When that is called in for the data subframe shown above, it's called as

df.iloc[[[0,1,2,3,4,5,6,7,8,9]], (1,)]

and that is what triggers the *** pandas.core.indexing.IndexingError: Too many indexers. That said, I have no idea how this comes to be. If I put only

df.iloc[[[0,1,2,3,4,5,6,7,8,9]]]

i.e., drop the cols argument, all seems to be well. I suspect something is wrong here since cols is set with the value of self.multiplecollist, and (1,) is a tuple, not a list. Looks like these lines in app.py are supposed to prevent this from happening:

426:        if type(table.multiplecollist) is tuple:
427:            table.multiplecollist = list(table.multiplecollist)

But at this point, I am stumped. I have looked at all mentions of multiplecollist, and I cannot figure out how it could be set to a tuple. There simply aren't that many places where it's set, at least not explicitly, and none of them look like they could put a tuple in there. So any help would be much appreciated.

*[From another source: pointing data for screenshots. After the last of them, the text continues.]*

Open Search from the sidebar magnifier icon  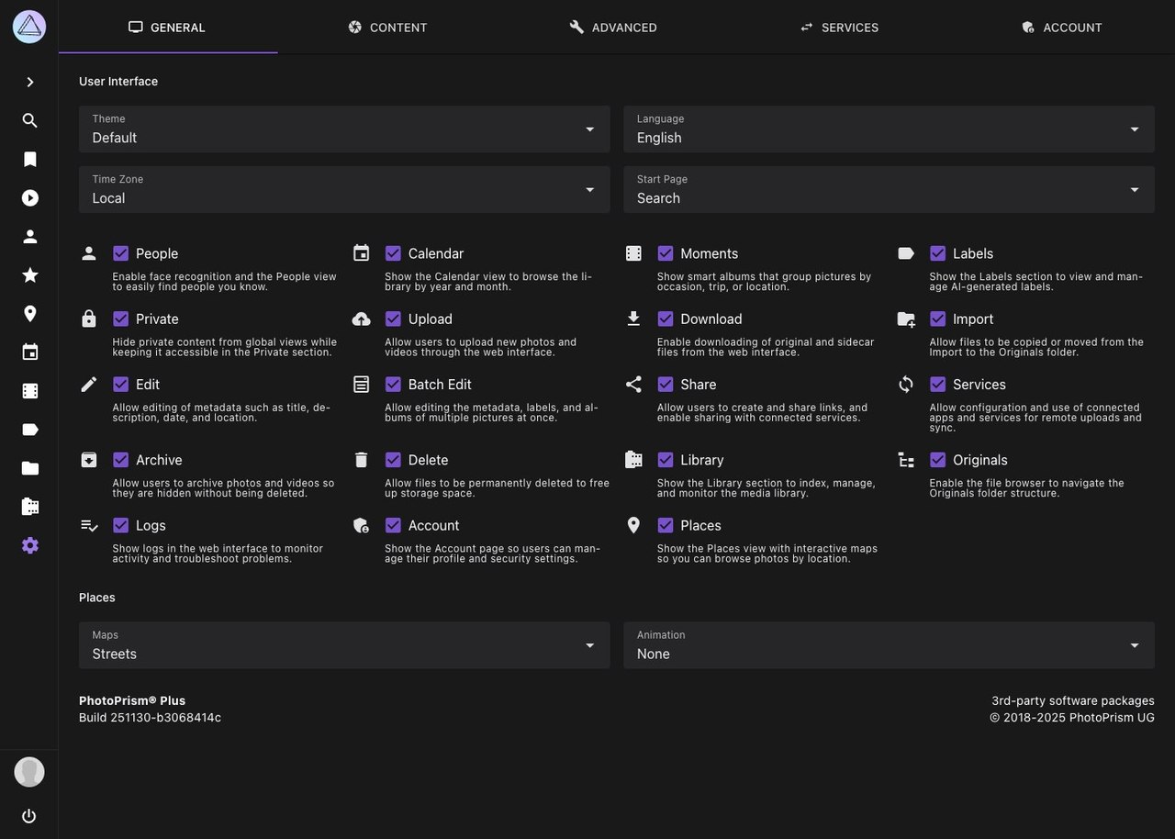point(29,120)
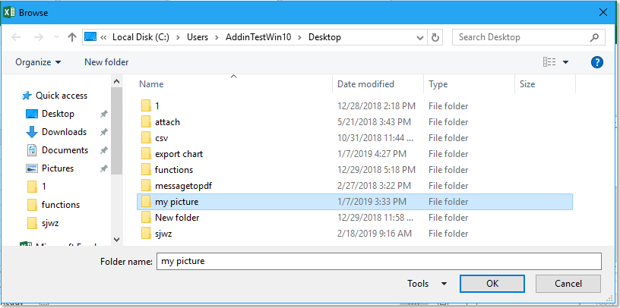This screenshot has height=308, width=620.
Task: Click the Up one level arrow
Action: pyautogui.click(x=71, y=37)
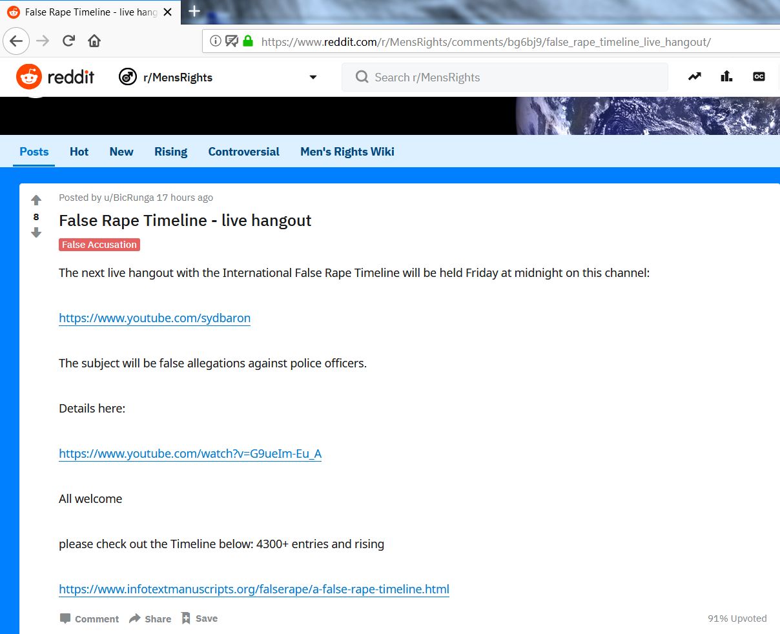The image size is (780, 634).
Task: Click the Reddit logo home icon
Action: point(28,77)
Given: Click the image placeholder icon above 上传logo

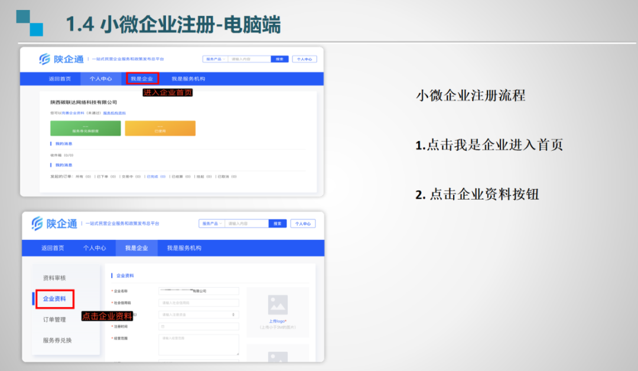Looking at the screenshot, I should (x=278, y=305).
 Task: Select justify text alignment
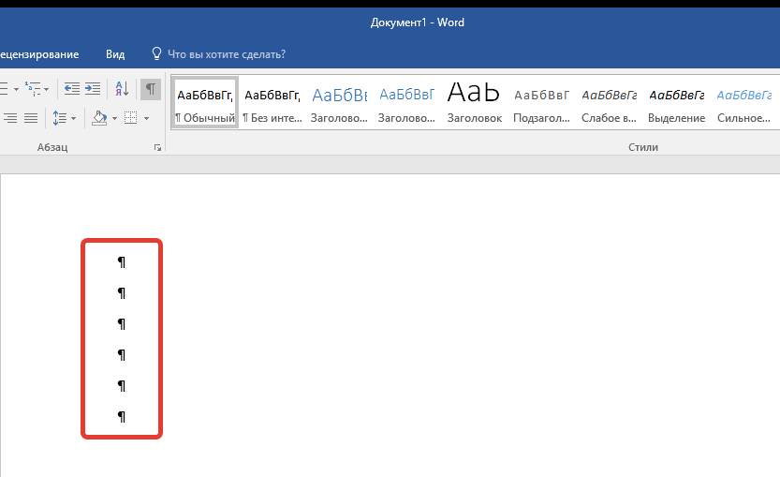pos(31,118)
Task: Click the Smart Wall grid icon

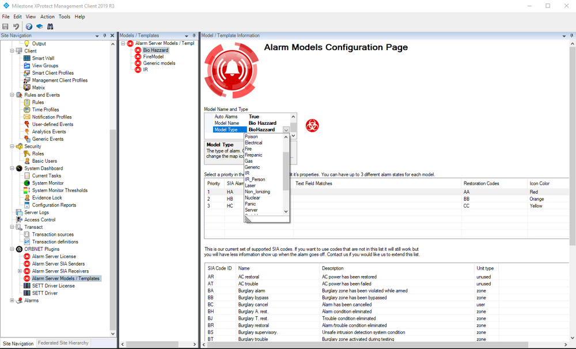Action: [26, 58]
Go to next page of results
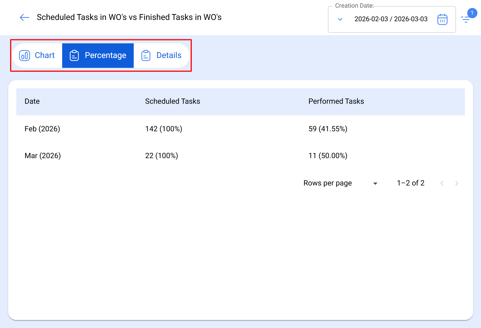The image size is (481, 328). [x=456, y=183]
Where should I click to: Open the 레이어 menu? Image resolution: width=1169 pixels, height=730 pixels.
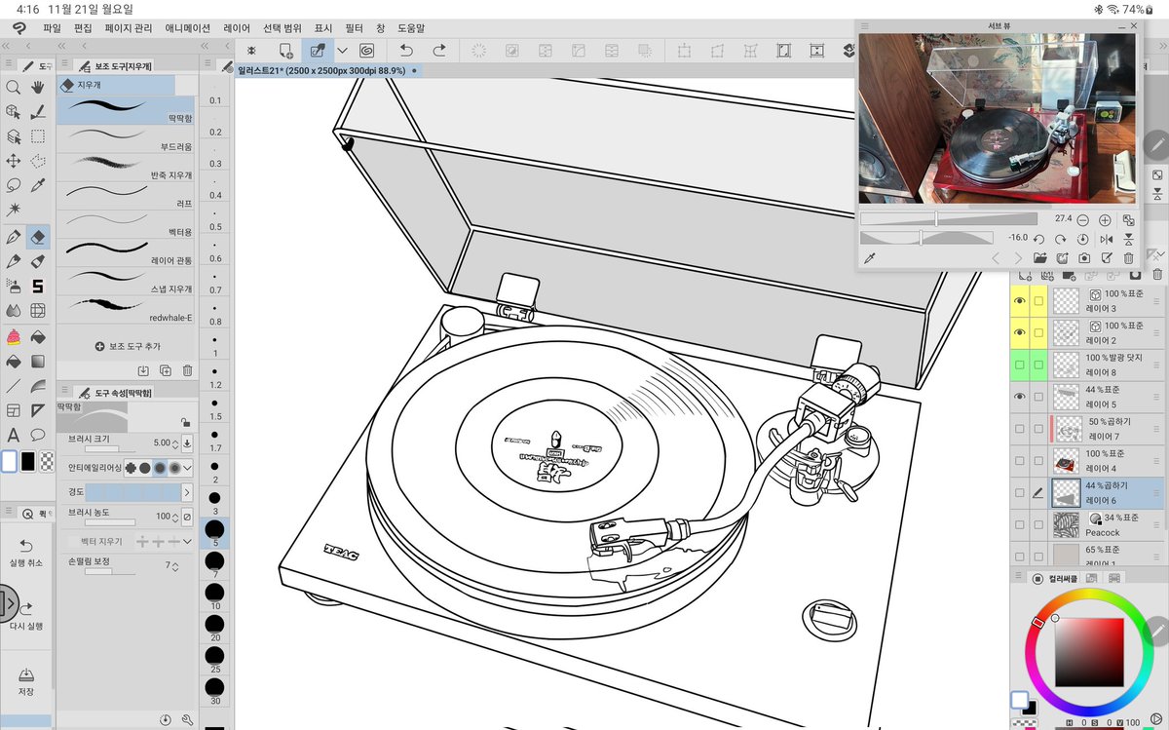pyautogui.click(x=236, y=28)
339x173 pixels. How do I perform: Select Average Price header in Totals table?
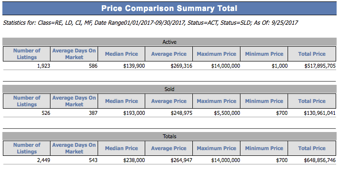(x=169, y=148)
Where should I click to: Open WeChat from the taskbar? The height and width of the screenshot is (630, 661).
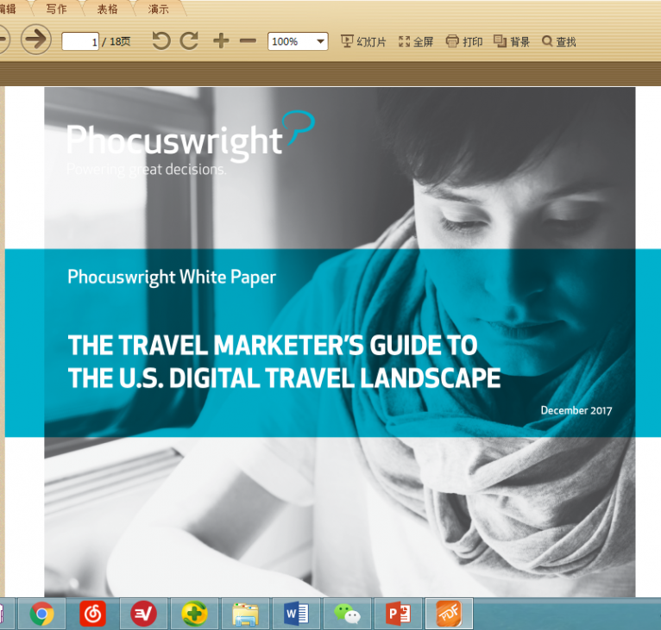pyautogui.click(x=347, y=614)
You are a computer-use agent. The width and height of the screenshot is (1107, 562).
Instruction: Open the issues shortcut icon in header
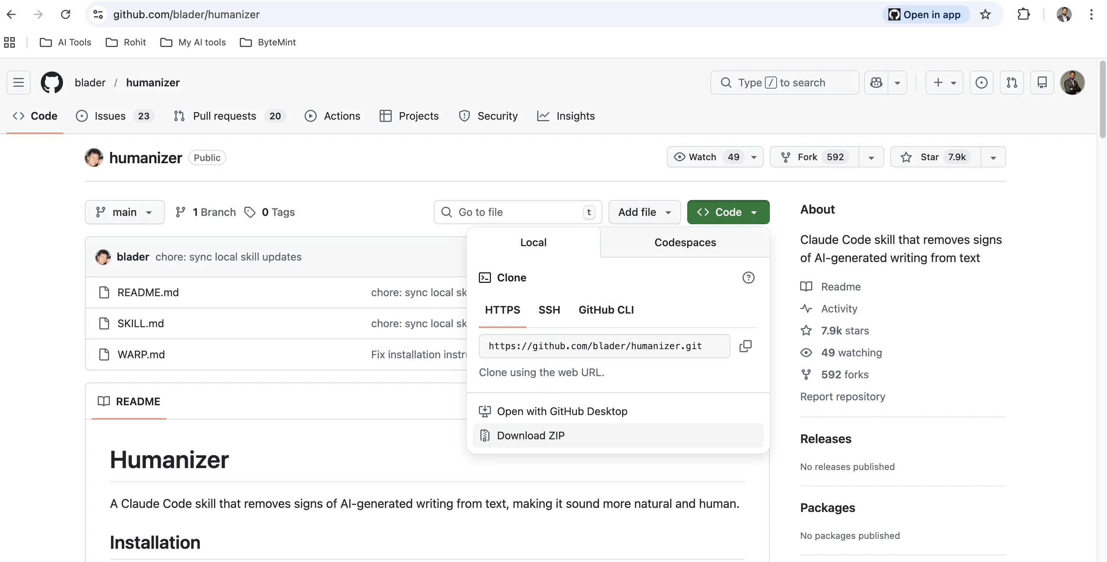(982, 82)

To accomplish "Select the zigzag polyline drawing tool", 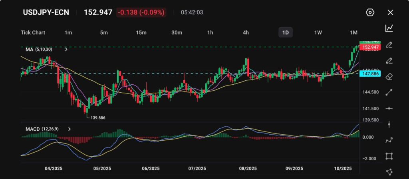I will pos(389,140).
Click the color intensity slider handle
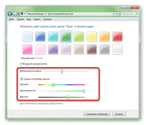This screenshot has width=146, height=125. [62, 71]
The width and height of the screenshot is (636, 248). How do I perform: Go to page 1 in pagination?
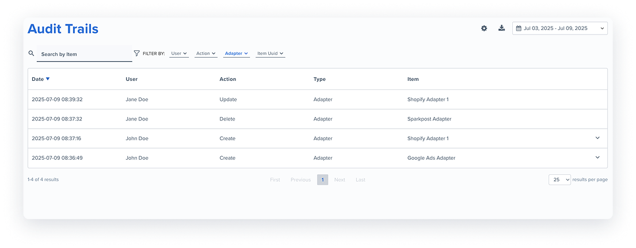coord(322,180)
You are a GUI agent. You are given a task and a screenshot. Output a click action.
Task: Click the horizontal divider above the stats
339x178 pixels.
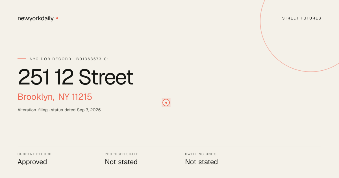[x=170, y=147]
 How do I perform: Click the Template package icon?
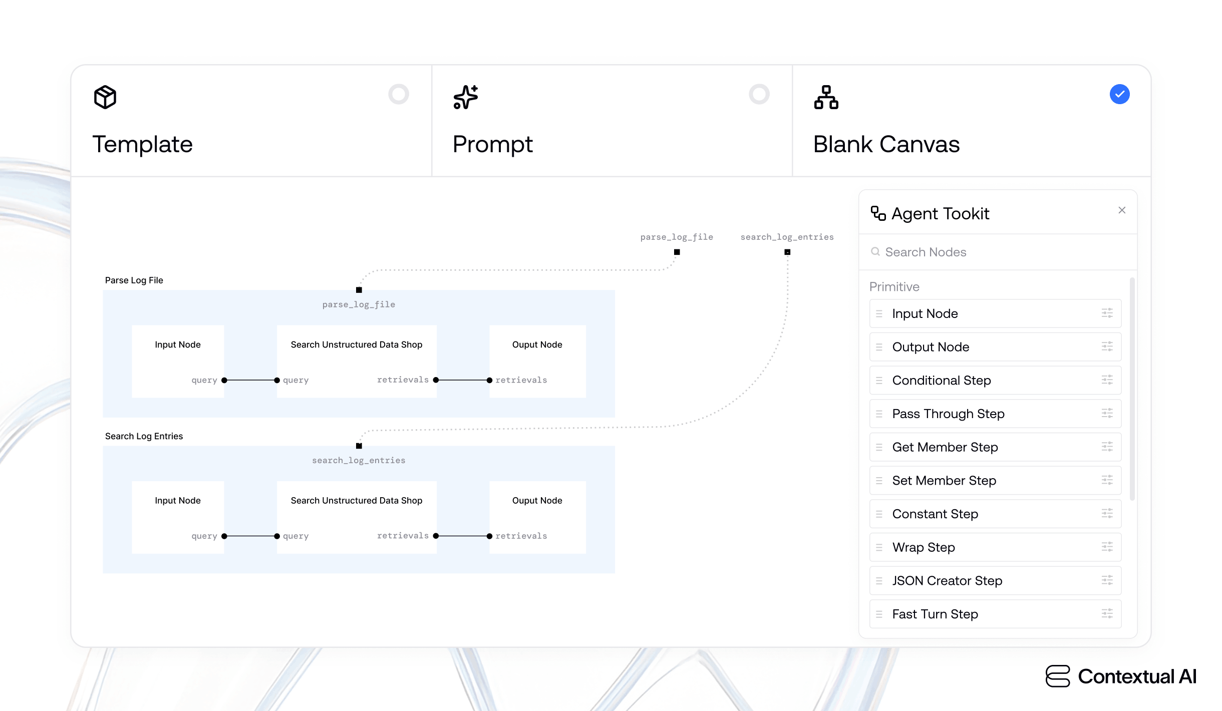coord(105,98)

rpgoldman avatar Jan 02 '19 04:01 rpgoldman

I think I added that code was because multiplecollist was being returned as a tuple after reloading from disk. It must be a Mac issue. A fix would be to cast to a list inside that method. I have not been able to test this on OSX because I have no access to a Mac.

dmnfarrell avatar Jan 02 '19 19:01 dmnfarrell

I was thinking of replacing the class attribute with a property, and make the setter do the coercion. I'll submit a PR in a moment.

rpgoldman avatar Jan 02 '19 20:01 rpgoldman

See #108.

rpgoldman avatar Jan 02 '19 20:01 rpgoldman